Authorities amend Natalie Wood's death certificate

LOS ANGELES — Natalie Wood's death certificate has been changed to reflect some of the uncertainties and lingering questions surrounding her drowning more than 30 years ago in the Pacific Ocean off Southern California.

The document was amended this month and shifts the actor's death from an accidental drowning to "drowning and other undetermined factors," according to a copy of the certificate obtained Tuesday by the Associated Press.

The amended document also states that the circumstances of how she ended up in the waters off Catalina Island in November 1981 are "not clearly established."

The changes occurred nine months after sheriff's homicide investigators renewed their inquiry into Wood's death shortly before its 30th anniversary.

Chief of Detectives William McSweeney said the decision to amend the death certificate was ultimately made by the coroner's office, which has been instructed by detectives not to discuss the case. "I would just say undetermined is descriptive," he said.

McSweeney said detectives still have work to do on the case, but that doesn't necessarily mean that a major shift is coming.

The changes to the death certificate were approved by the Los Angeles County chief medical examiner, Dr.
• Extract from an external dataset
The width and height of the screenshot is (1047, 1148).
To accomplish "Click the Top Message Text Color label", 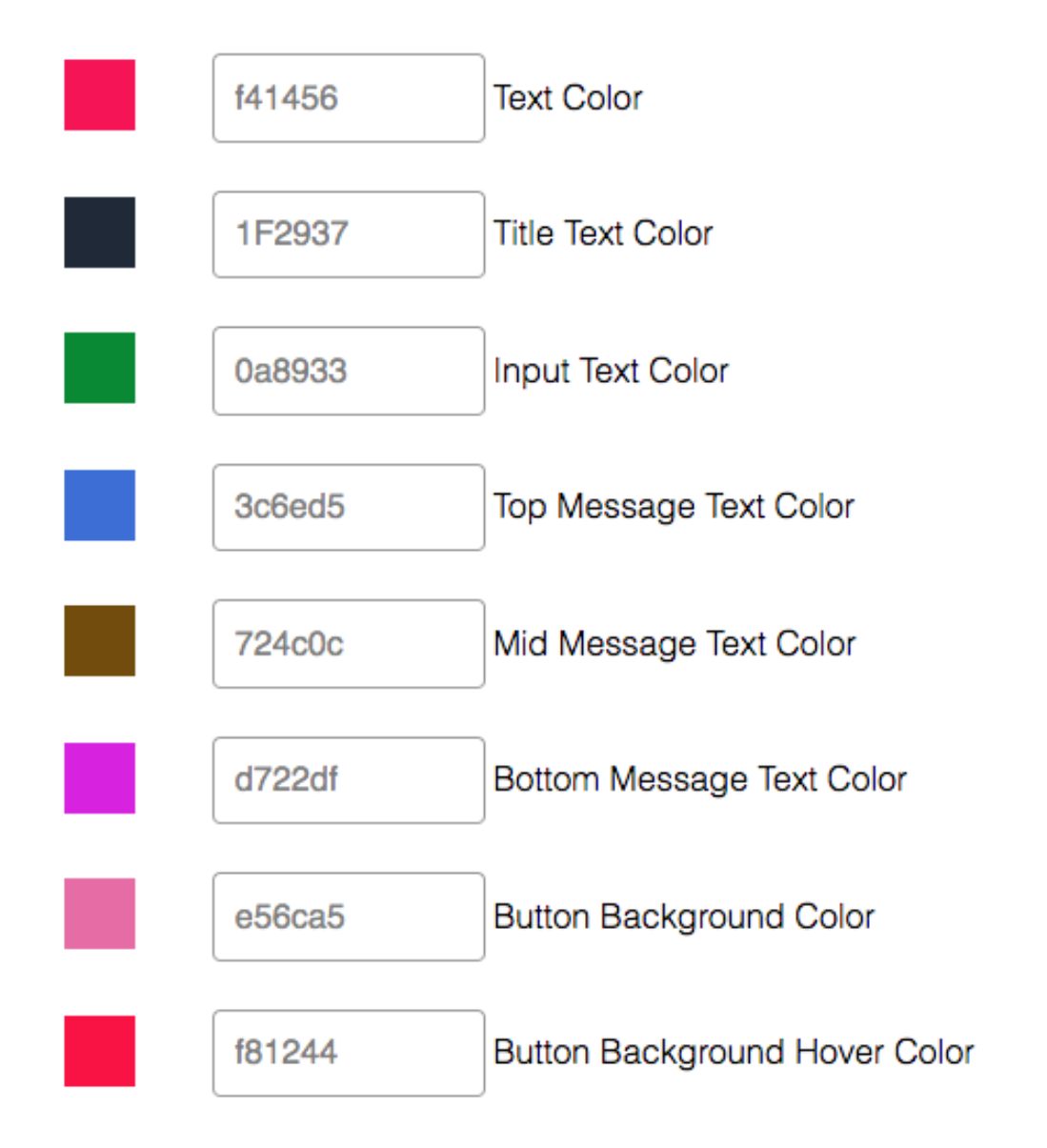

Lakshmanan Sathyavagiswaran, in late June, but were not formally recorded until Aug. 1. The certificate wasn't made public until recently.
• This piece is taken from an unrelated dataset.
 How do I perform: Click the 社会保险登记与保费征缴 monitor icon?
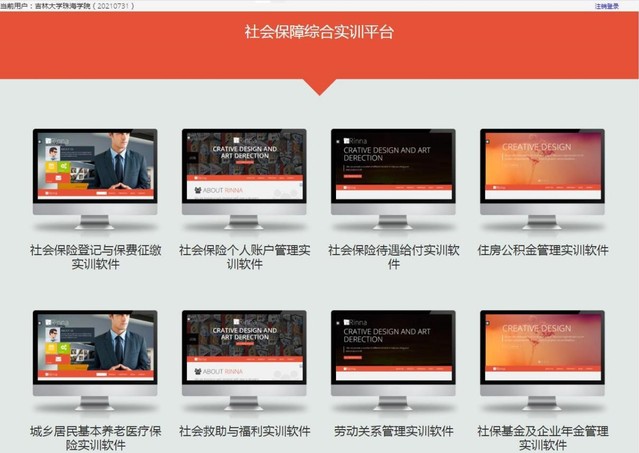tap(94, 172)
Conflicting versions of what happened on the yacht shared by Wood, her actor-husband Robert Wagner and their friend, actor Christopher Walken, have contributed to the mystery of how the actor died on Thanksgiving weekend in 1981. Authorities have said Wagner is not a suspect in his wife's death.

Investigators re-opened the case last November but have released few details about its progress. They traveled to Hawaii to inspect the Splendour, the yacht the trio was aboard on the night of Wood's disappearance.

The renewed inquiry came after the boat's captain, Dennis Davern, told 48 Hours Mystery and the Today show that he heard Wagner and Wood arguing the night of her disappearance and believed Wagner was to blame for her death.

Wagner wrote in a 2008 memoir that he and Walken argued that night. An email seeking comment by Wagner on Tuesday was not returned.